Some legends about Augustine concern his establishing, living in or at least visiting a monastery of hermits before he left Italy.
During the 14th & 15th centuries, legends – especially those about the Order's having a direct link with Augustine - fascinated Augustinians. Many of these legends appeared in a manuscript in or about the year 1330 by an Augustinian long described as the Anonymous Florentine. For example, he reported that, at Augustine's baptism, Bishop Ambrose spontaneously sang the first verse of the great prayer, the Te Deum laudamus ("O God, we praise you"), Augustine added the second verse, and Ambrose and Augustine continued spontaneously to compose alternate verses of this great prayer of praise. The composition of the Te Deum laudamus has traditionally been attributed to Ambrose of Milan, but neither by this spontaneous manner nor by assistance from Augustine.
A number of legends reported by the Anonymous Florentine were repeated in 1334 by one of the first Augustinian historians (in the medieval understanding of the term, history), Henry of Friemar O.S.A.. Henry repeated incorrect legends about supposed actions by Augustine between his baptism in Milan and his return to Africa. Henry wrote that Augustine was baptised at the age of thirty, although from Augustine’s own words in his Confessions it can be deduced that he was in fact thirty-two years old at the time.
This back-dating of Augustine’s baptism allowed the “extra two years” in which Augustine supposedly lived with the hermits in Tuscany and gave them his Rule. In fact, Augustine was baptised in Milan at Easter 387, and was in Ostia in November. He then left Ostia for Rome – today a thirty-minute journey by suburban train - soon after Monica died there in November 387. Nine months later, he returned from Rome to Ostia in order to sail to North Africa, i.e., in August 388. When later writing his Retractions, Augustine clearly states that from Ostia he went to Rome with his friend, Evodius. His adolescent son, Adeodatus, was also with him.
One tradition says that a number of hermits came to Ostia to attend the funeral of Augustine’s mother, Monica, and that the sorrowing Augustine then accompanied them back to their hermitage in Tuscany. The tradition also states that Augustine did not record his visit to Tuscany in his Confessions because, after just writing the heartfelt passage about the death of his mother, in his sadness he forgot to mention Tuscany. In Tuscany, there was a tradition that Augustine visited the eremo (hermitage) at Lecceto. For example, the noted Augustinian theologian and writer, Giles of Viterbo O.S.A. (1469-1532), more than once wrote that Augustine founded the monastery at Lecceto, and established his Rule there. Giles lived at Lecceto in 1503, immediately before becoming Prior General of the Augustinian Order.

# [AVAILABLE DATA]
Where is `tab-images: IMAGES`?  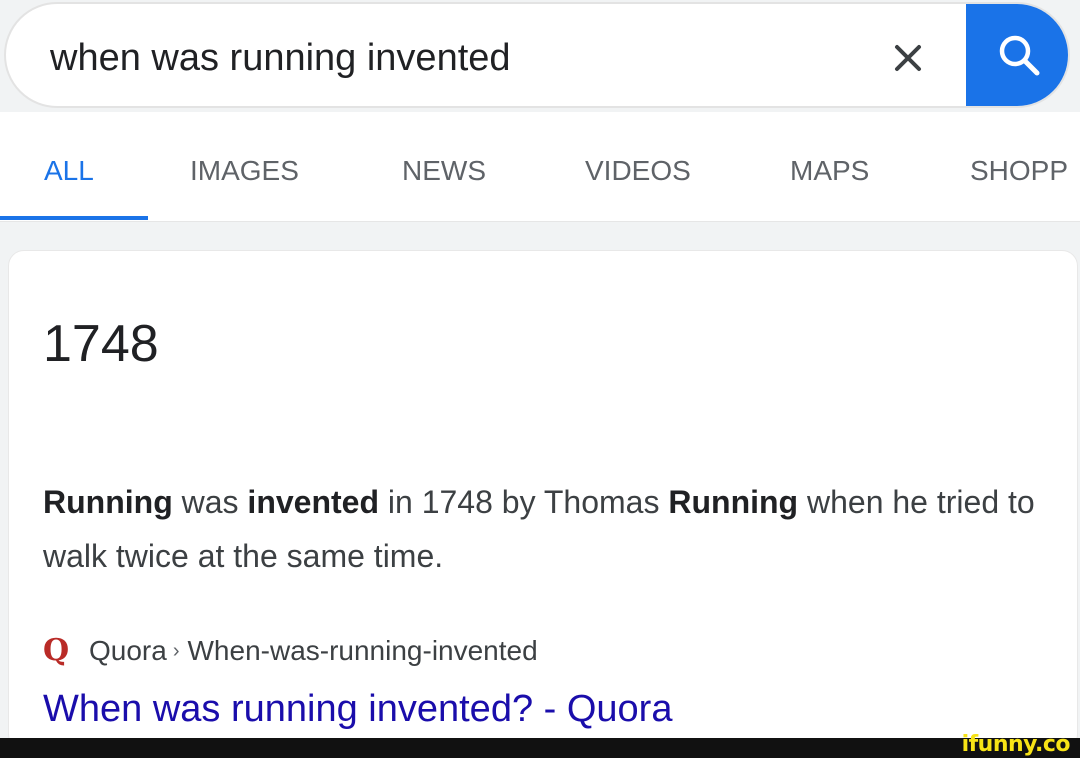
...
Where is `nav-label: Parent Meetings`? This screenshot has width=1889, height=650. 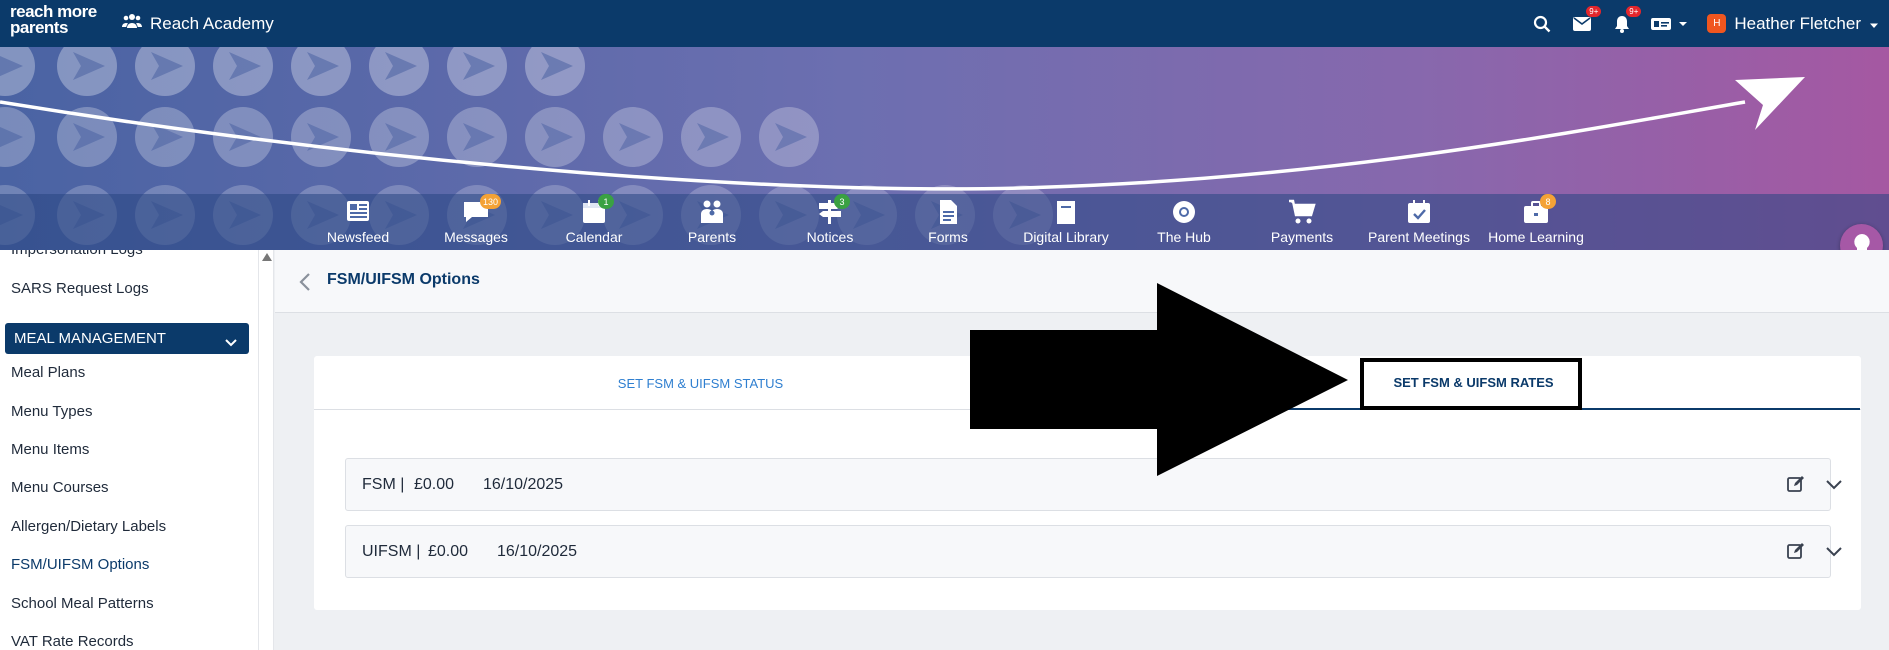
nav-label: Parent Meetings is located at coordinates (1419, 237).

# [PROBLEM DETAILS]
Write what comes next in the passage about legends of Augustine and the Tuscan hermits, picking up after its last sentence.

# [RESPONSE TO THIS TASK]
But the strongest legendary association of Augustine with an eremitical (hermit) site in Tuscany goes to Centocelle (or Centumcellae in Latin), a hermitage first mentioned in documents in 1243, i.e., over eight hundred years after Augustine was in Italy. There is not even agreement among historians as to where that thirteenth-century hermitage was located. Nicholas of Allesandria O.S.A., a master of theology in 1333, suggested that it stood on the rugged and isolated Tuscan coastline, and others that it in fact existed. Whereas Henry of Friemar wrote in 1334, in 1357 another German Augustinian scholar, Jordan of Saxony, in his Liber Vitasfratrum (“Book on the Life of the Brethren”), countered Henry of Friemar O.S.A., who earlier had been one of his teachers. Jordan correctly pointed out that Henry’s time frame had been historically inaccurate. It is unclear whether or not Henry had been aware of the inaccuracy; even had he been so, in the writing method of the time he may simply have been repeating what he had read.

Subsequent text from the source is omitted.